Version 2.5 of the documentation is no longer actively maintained. The site that you are currently viewing is an archived snapshot. For up-to-date documentation, see the latest version.
GCP Setup
This document describes how to setup EngFlow Remote Execution in a VM-based deployment on Google Compute Engine (GCE) which is part of Google Cloud Platform (GCP). If you want to use Google Kubernetes Engine (GKE), please see the Kubernetes Setup instead.
Requirements
In addition to the baseline requirements for running the EngFlow Remote Execution Service, you will need administrative access to a GCE project to create VM images and instance templates, to start VMs, and so on.
Automated Setup using Packer and Terraform
We provide a Packer config to create the base image, and a minimal Terraform config to start the cluster. The Terraform config includes a service account, an optional GCS bucket, scheduler and worker pools, an optional auto-scaler, and a TCP load balancer.
Both may need to be adjusted for your desired build environment and production deployment. We recommend first starting a basic cluster and adjusting the configuration only after verifying its operation.
1. Setup Google Application Credentials
We recommend creating an additional service account to handle base image creation and cluster setup. This service account requires roles to create VM images and configure and start VMs.
You need to provide credentials for this service account to the packer
and
terraform
tools to setup the cluster. Download credentials as a .json
file
and set the GOOGLE_APPLICATION_CREDENTIALS
environment variable:
export GOOGLE_APPLICATION_CREDENTIALS=/path/to/credentials.json
2. Create a Base Image
The included Terraform template uses the same base image for both scheduler and worker instances. If you want to use separate images (for example when you want to install extra tools on workers), then you need to adjust the Terraform config.

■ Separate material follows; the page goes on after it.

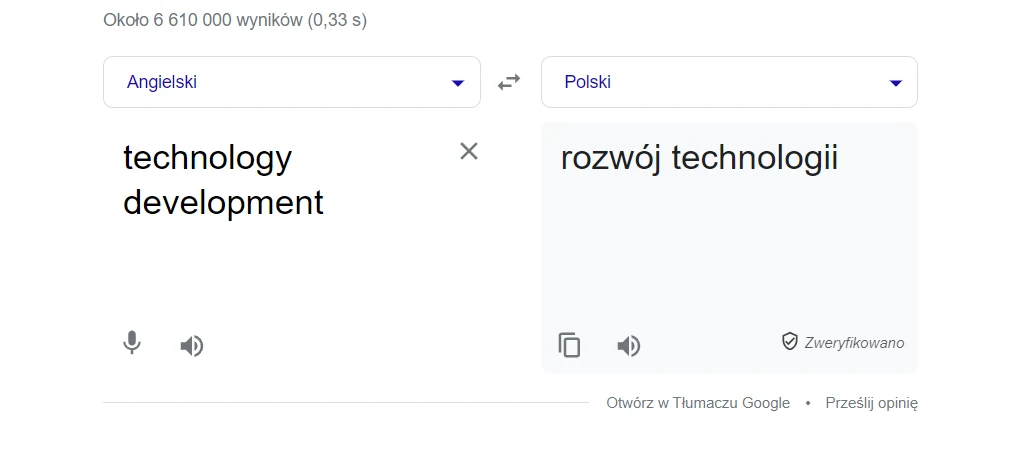Click the results count text

[x=235, y=20]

To create the base image with Packer, you need to install the packer command line tool (installation instructions).
Before generating the image, you should inspect the packer configuration in
setup/gcp/base-image.json
, and modify it to fit your requirements - however,
we recommend first starting a minimal cluster and verifying its operation.

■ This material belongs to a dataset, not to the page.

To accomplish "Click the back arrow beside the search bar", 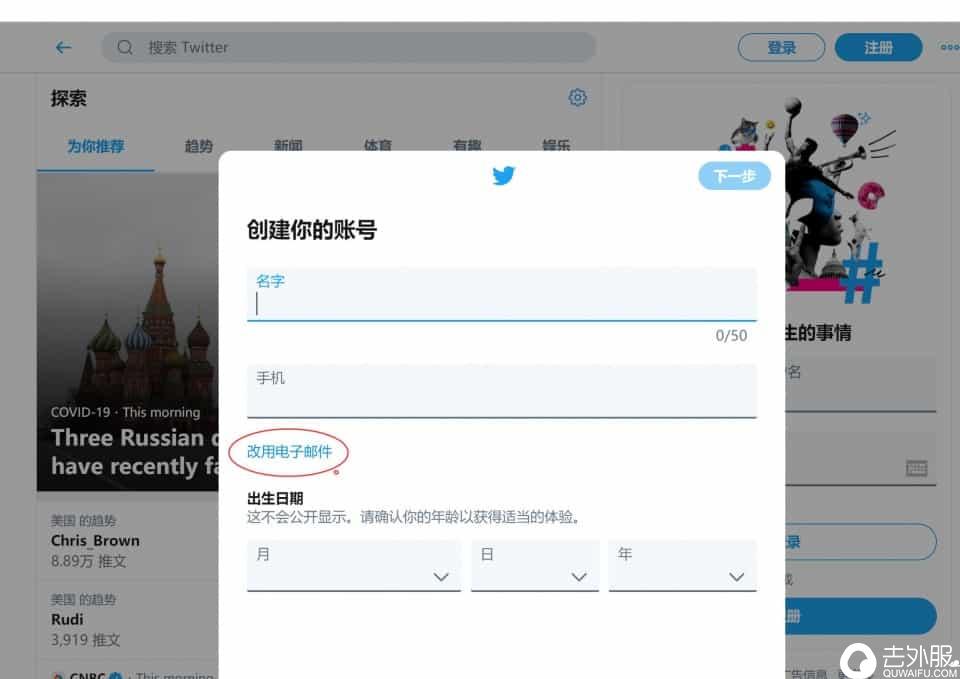I will (63, 47).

For base OS we recommend using Debian 10. You can use other versions or other
distributions too (e.g. Ubuntu 18.04) as long as the openjdk-11-jdk-headless
package is installed.
To generate the image, change into the setup/gcp
directory and run:
packer build base-image.json
The resulting image will be called
engflow-re-image-<year>-<month>-<day>-<hour>-<minute>
.
3. Start the Cluster
We provide a Terraform config file in setup/gcp/main.tf
, which includes
scheduler and worker templates, instance group managers (configured with a fixed
size), and an internal TCP load balancer. It also embeds the license file as
well as the service config (setup/gcp/config
).
At a minimum, you need to configure the following options before starting a cluster:
project_name
- the GCP project name the cluster should run underavailability_zone
- the target zone where the cluster should run
You should edit the setup/gcp/main.tf
file and set these to the desired
values. Additionally, you can configure the number of schedulers and workers in
the cluster as well as configure
Terraform remote state.
Start the cluster using:
terraform init
terraform apply
Once the cluster is running, Terraform prints the IP address of the load balancer, which is the end point for Bazel to talk to. Note that the default configuration only allows connections from other machines in the same GCE network.

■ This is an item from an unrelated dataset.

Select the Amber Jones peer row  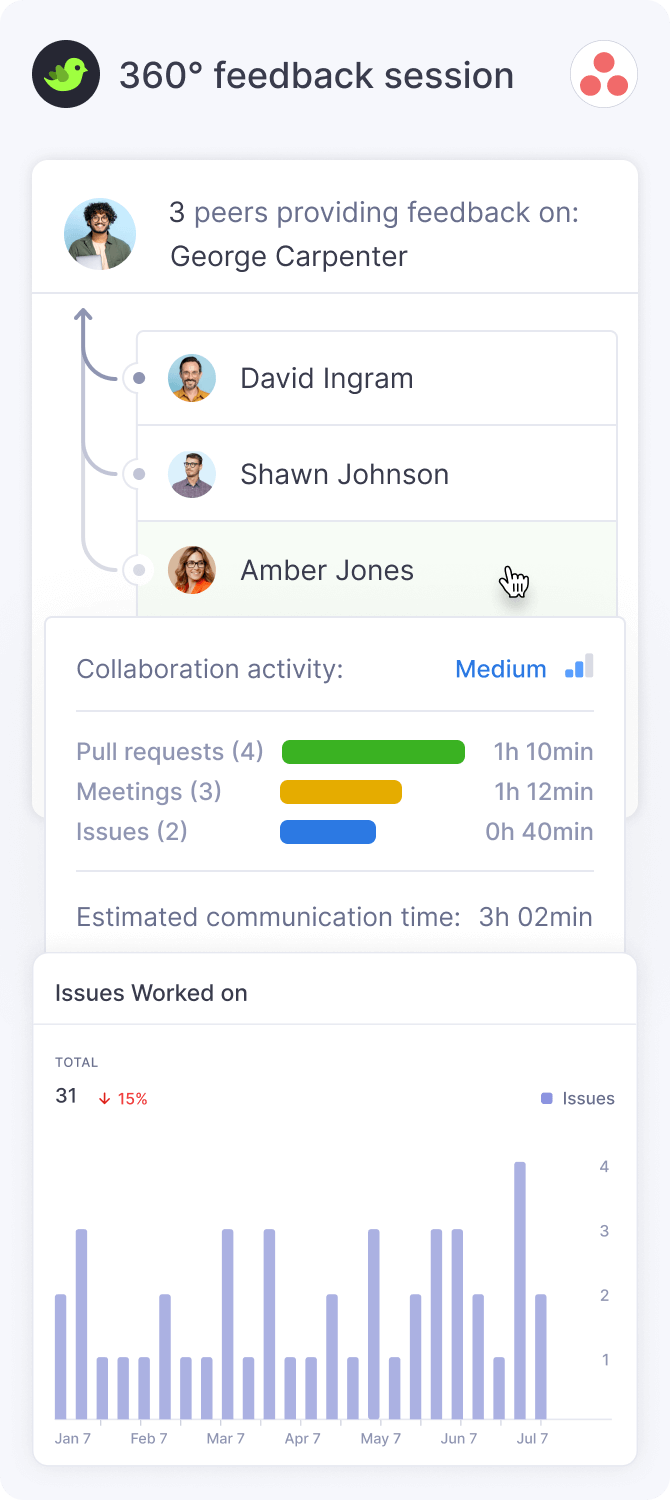pos(376,570)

Note that the TCP load balancer does not distribute requests from a single client coming over a single connection. On the other hand, GCP’s HTTP/2 load balancers do not support TLS client authentication (mTLS).
Manual Setup
This section outlines the manual process for setting up a cluster on GCE.
1. Create a Service Account
You have to create a new service account for the Remote Execution cluster. This service account is required on the scheduler and worker instances to perform discovery and to log monitoring data to Google Cloud Operations (formerly StackDriver). It must have at least the following role:
-
Compute Viewer aka
roles/compute.viewer
Used to auto-detect live scheduler and worker instances.
If you enable Google Cloud Operations (formerly StackDriver) monitoring with
--enable_stackdriver
, the service account requires these
additional roles:
-
Monitoring Metric Writer aka
roles/monitoring.metricWriter
Necessary to write metrics to GCO.
-
Cloud Trace Agent aka
roles/cloudtrace.agent
Necessary to write performance traces to GCO; only needed if you set
--monitoring_trace_probability
to a non-zero value.
If you configure Google Cloud Storage as a backup CAS/Action Cache, then the service account requires these additional roles:
-
Storage Object Admin aka
roles/storage.objectAdmin
Necessary to read, write, and delete objects to and from GCS.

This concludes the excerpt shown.